Walter Killough, Chief Executive Officer, commented, “Our fourth quarter marked the end of a transition period in merchandising for dELiA*s. Despite disappointing overall fourth quarter results, we were pleased with the sales and margin performance of product bought under our new merchandising strategy. The comparable store sales decline and the margin contraction in the quarter reflected weak sell-through on sweater and outerwear key items associated with our prior merchandising approach.

Since the start of January we are beginning to see customer acceptance and positive sales in all channels with our new merchandising strategy, which reflects shorter lead times and more frequent deliveries of new product, with the ability to chase business effectively. We are optimistic that this shift in strategy, among other key initiatives in real estate and the web, will position us to drive improved financial performance for the long term.”

Fiscal Fourth Quarter Results

Total revenue for the fourth quarter of fiscal 2011 decreased 2.0% to $65.6 million from $66.9 million in the fourth quarter of fiscal 2010. Revenue from the retail segment decreased 3.6% to $33.6 million, or 51.3% of total revenue. Revenue from the direct segment was flat at $32.0 million, or 48.7% of total revenue.

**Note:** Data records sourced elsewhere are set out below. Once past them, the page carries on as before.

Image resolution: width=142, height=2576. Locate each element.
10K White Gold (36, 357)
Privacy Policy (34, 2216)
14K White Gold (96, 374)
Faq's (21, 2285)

Total gross margin decreased to 32.3% in the fourth quarter of fiscal 2011, compared to 36.8% in the prior year quarter, predominantly reflecting reduced merchandise margins related to markdowns and the deleveraging of occupancy costs.

Selling, general and administrative (SG&A) expenses were $26.3 million, or 40.1% of sales, for the fourth quarter of fiscal 2011 compared to $26.2 million, or 39.1% of sales, in the fourth quarter of fiscal 2010. The increase in SG&A expenses as a percent of sales reflects the deleveraging of selling and overhead expenses.

Net loss for the fourth quarter of fiscal 2011 was $4.2 million, or $0.13 per diluted share, compared to net income for the fourth quarter of fiscal 2010 of $0.7 million, or $0.02 per diluted share. The net loss for the fourth quarter of fiscal 2011 included a gift card breakage benefit of $1.8 million, or $0.06 per diluted share, and store impairment charges of $0.5 million, or $0.02 per diluted share. The net income for the fourth quarter of fiscal 2010 included a gift card breakage benefit of $0.2 million, or $0.01 per diluted share.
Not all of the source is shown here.